Bay of Plenty small-to-medium enterprises are more likely to give their support to community sport groups than any other region in New Zealand, a new survey by the BNZ has found.
Nationwide the survey found nearly three quarters of those who responded thought businesses should support their communities, and 58 per cent were supporting local community groups or charities.
A quarter of supporting businesses expected to increase their support over the coming year and 78 per cent did not expect any return on their investment.
Devan Plastics general manager Jamie Lunam said businesses had an obligation to assist community groups where possible.
"On a small scale we support just about anyone who comes to the door asking for help.
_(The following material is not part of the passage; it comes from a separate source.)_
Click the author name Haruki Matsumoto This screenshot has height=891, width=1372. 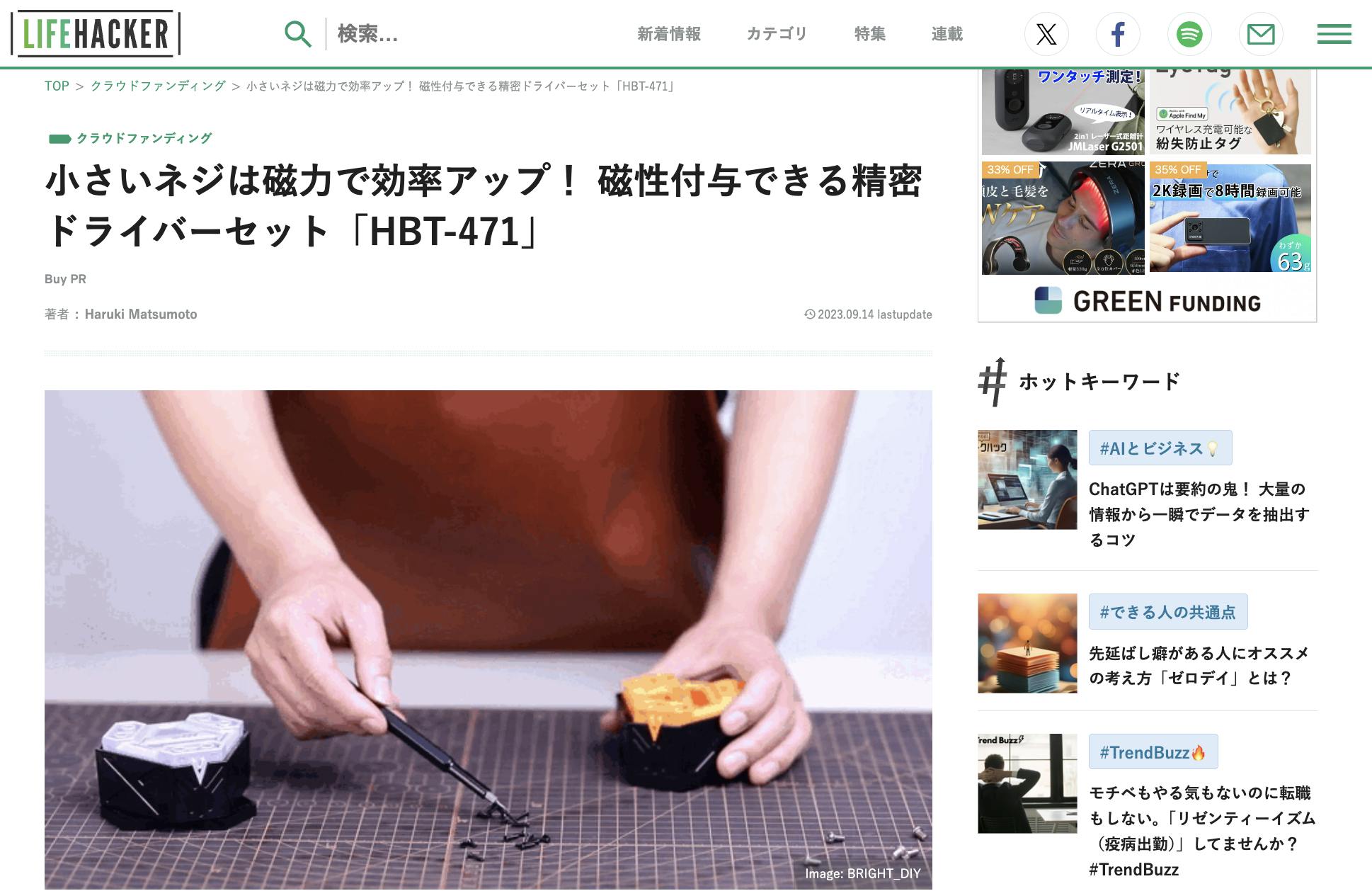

For example if they are selling those fundraiser chocolate bars we will buy a whole box and walk around the factory handing them out to the staff.
"On a bigger scale it is always easier to provide product than write cheques and so we will support charity auctions with product or sometimes we get specific applications from say a school who wants a water tank and so we may gift them one."
Health House managing director Mike Coory said his company supported community groups.
"We use Avalon's mail centre for the sending out of our catalogues, we also donate to charitable organisations," he said.
Mr Coory said his company did not expect any direct return on its community support investments but acknowledged there was some benefit in being seen to help the community.
"It is important to help your local community to ensure the local area is the best it can be.
"The flow-on effects to the quality of life for ourselves and our staff and our customers is closely linked to the quality of the community."
Puma Darts managing director Julie Carlson said her company supported two communities. "Our primary area to support is our dart community with players, tournaments, darts association grassroots youth teams - these all happen around the world at all sorts of levels. We also support our local community in Katikati, whether it be the local school, kindy, fire brigade, coastguard or a club."
Tauranga Chamber of Commerce chief executive Max Mason said small-to-medium enterprises did a lot to help community groups and were the "heart of the community".
"You just have to look at how much school sport is supported by them.
"Small-to-medium enterprise owners are unsung heroes in my view and I'm delighted this study has shone a light on their efforts and given them the recognition they deserve."